As the saying goes, “all politics is local.” And now, so is hacking. Cyber attacks popularized on the silver screen are now occurring in every aspect of our life. Our election system is not immune from this new reality.
We don’t need to consult research to see the vulnerabilities of electronic voting systems. It’s in the headlines. During the past month, the FBI has noted that voter registration databases in states across the country have come under attack, as well.
Many electronic voting machines and voter databases are inadequately protected and woefully outdated. An iPhone is more secure in a lot of ways than the systems that will determine the November outcome. As far as breaches are concerned, the recent discovery by the FBI is only the beginning. We must make addressing this risk a priority.
The more electronic voting becomes, the more instances where a few bytes can determine who wins. It’s scary when you think about the fragility of the system, but it’s real. And it’s already here. In 2012, 39 percent of voters cast their ballots using an electronic voting machine. Now, imagine if 39 percent of total votes are found fraudulent this November. The severity of the situation is immediately apparent.
It’s not solely about an attacker compromising individual voting machines. There are supply chain and chain of custody concerns, too. Sometimes, votes pass through systems that have network or internet access, so it’s not solely about the individual machines at each precinct. If the FBI has no problem reading the information from the majority of voting devices, others would have no problem manipulating that same information. We must demand better.
The solution starts with a choice: go big or go home. Our society has to either make sure the entire digital-voting system has strong, end-to-end security or we go back to paper. Period. From the parts used in the manufacturing of these digital-voting machines to the delivery, storage, operation and verification, we must consider where vulnerabilities could exist at every stage.
Technology has advanced and given us options for mitigating risk. Could we open source the operating system (for independent scrutiny) and make sure the software running on the operating system matches that code exactly? Could we implement stronger chain of custody methods similar to when digital evidence is collected?

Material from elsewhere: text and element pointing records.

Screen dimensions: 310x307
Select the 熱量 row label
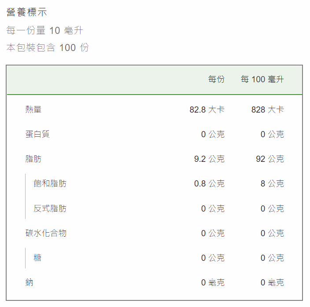click(33, 110)
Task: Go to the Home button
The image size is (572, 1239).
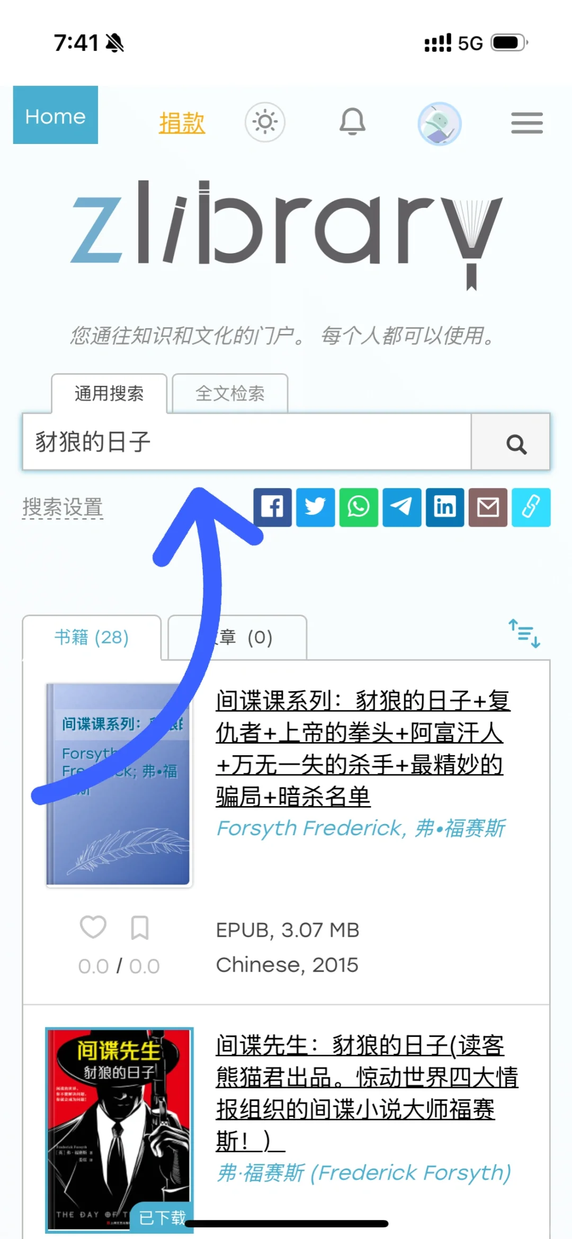Action: coord(56,115)
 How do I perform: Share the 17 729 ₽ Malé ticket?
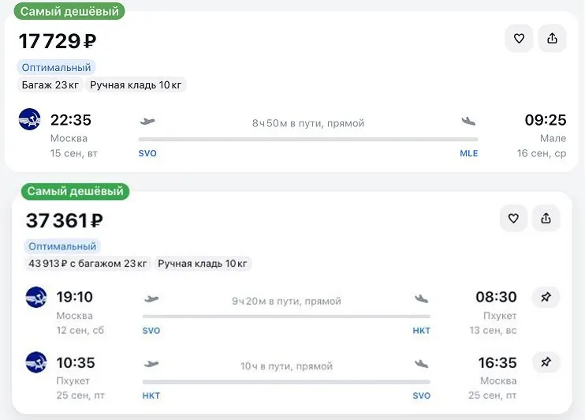point(552,39)
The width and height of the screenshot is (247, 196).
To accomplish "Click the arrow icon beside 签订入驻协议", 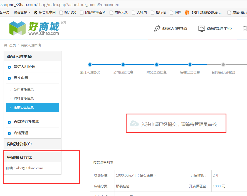I will click(9, 67).
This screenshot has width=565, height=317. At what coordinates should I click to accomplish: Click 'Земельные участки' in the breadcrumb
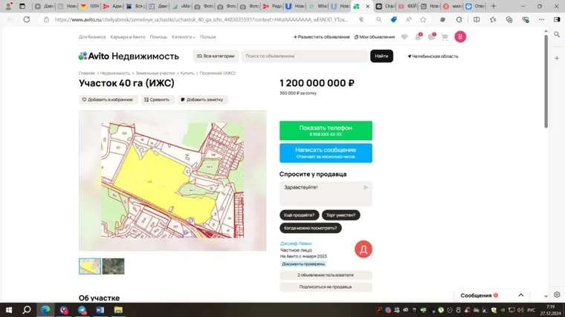click(155, 73)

Could we use newer technology, such as blockchain (the underlying technology of bitcoin) to help increase the trust of our transactions? However, as with most aspects of cybersecurity, a large aspect of this is the people problem.
Given the security expertise deficit and the resources required to support securing such systems, we need to make up our minds about whether or not we are ready to rely on these technologies for critical positions of power and ballot measures. Do we invest in technology and the people to validate and monitor that technology, or not?

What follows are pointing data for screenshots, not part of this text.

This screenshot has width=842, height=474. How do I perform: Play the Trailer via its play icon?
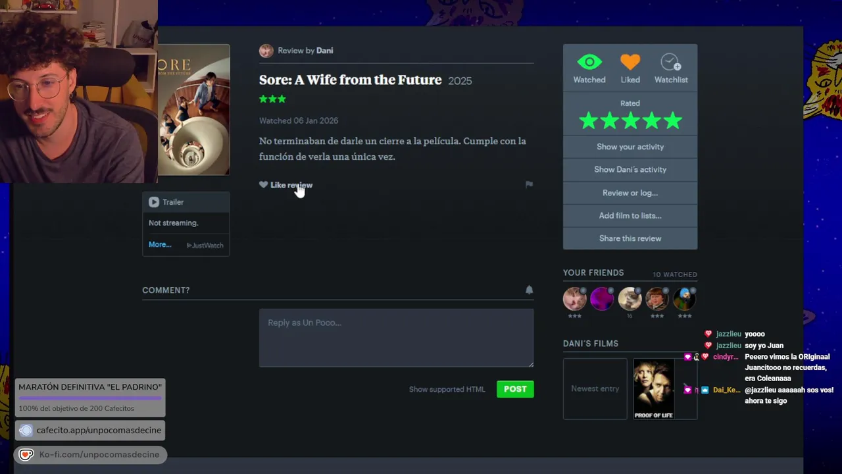point(154,202)
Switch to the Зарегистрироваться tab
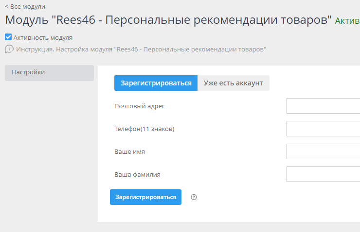This screenshot has height=232, width=360. (x=156, y=83)
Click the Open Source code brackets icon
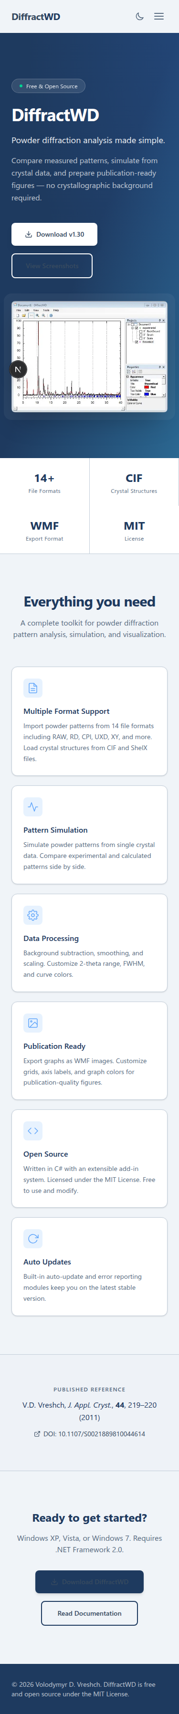This screenshot has height=1714, width=179. click(33, 1130)
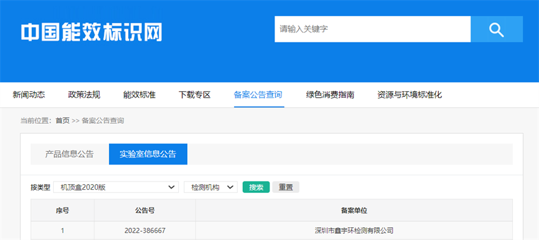Select the 备案公告查询 navigation item
The width and height of the screenshot is (539, 240).
[x=258, y=95]
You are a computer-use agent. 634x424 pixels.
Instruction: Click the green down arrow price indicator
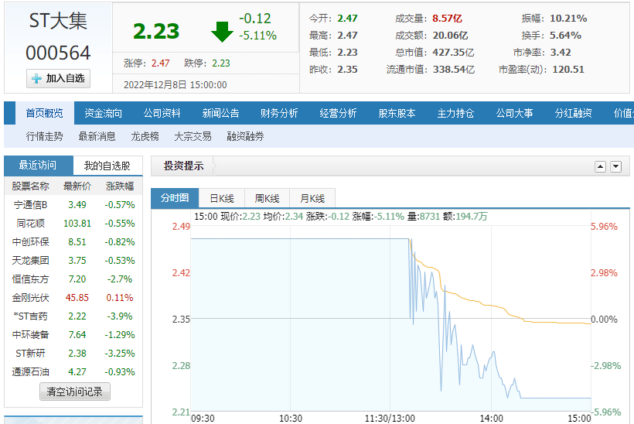click(222, 31)
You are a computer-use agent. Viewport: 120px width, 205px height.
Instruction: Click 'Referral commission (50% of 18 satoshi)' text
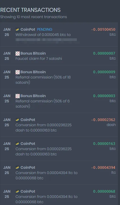tap(43, 80)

All is not lost for November, however. With all the talk of vote manipulation, there are some aspects of the upcoming election that should comfort us. First, most voting machines are not connected to the internet, so manipulation would have to occur with either physical access or during the supply chain (the manufacturing and selling of the systems). Because most of the systems are old, the manipulations would have had to occur years ago.

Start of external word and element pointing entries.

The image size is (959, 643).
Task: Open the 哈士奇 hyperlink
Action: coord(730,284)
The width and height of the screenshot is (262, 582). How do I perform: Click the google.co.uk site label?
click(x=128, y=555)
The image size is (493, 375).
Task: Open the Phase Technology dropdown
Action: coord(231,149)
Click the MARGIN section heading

That leaves physical access. And most security experts will tell you that if you have physical access to a device — any device — all bets are off. Remember Apple versus the FBI? Physical access needs to be limited, so we must request that individuals do not have prolonged physical access to these devices leading up to the election – it’s not just about voting day.
Obviously, fraud can occur with paper ballots, as well. I’m sure some Florida voters still wake in cold sweats over the nightmares of hanging chads. No system is perfect, but toeing the line between the two is no way to establish a successful strategy. And sure, there’s a lot of diversity in the systems used to cast votes, but that diversity starts to dissipate when you look at state and local elections. There are too many moving parts. Too many points of failure and vulnerability. By taking a middle ground, we’ve put ourselves at an increased risk of insufficiently protecting the security of both methods.
Vote manipulation could be the pinnacle of an attack campaign against our elections, but simply casting doubt over the election process is enough to cost our country a lot of time, money and confidence. We cannot allow that to happen.
For now, the fastest path to the restoration of trust is to trash the digital systems and go analog. Let’s have a paper trail. It might be a contrarian view, but I value the health and integrity of our election process. Avoiding a future where a few bytes can manipulate democracy is the responsibility of every voter. We can sit down and go back to the drawing board to design next-generation digital voting systems and build in integrity, privacy, chain of custody and transparency from the beginning.
With only weeks until our election, what should you do? Vote and have confidence in the process. Election officials, manufacturers of devices and government agencies are working to reduce the risks of vote manipulation. There is no reason to believe that a “hacked election” will occur in November. But if we blind ourselves to the risks, and if we fail to have significant discussions about how future elections will be conducted, we will fail to maintain integrity of how we choose who leads us. Let’s embrace modern technological solutions or stick with pen and paper. After all, elections should be determined by the will of the many and not the will of the (cyber) few.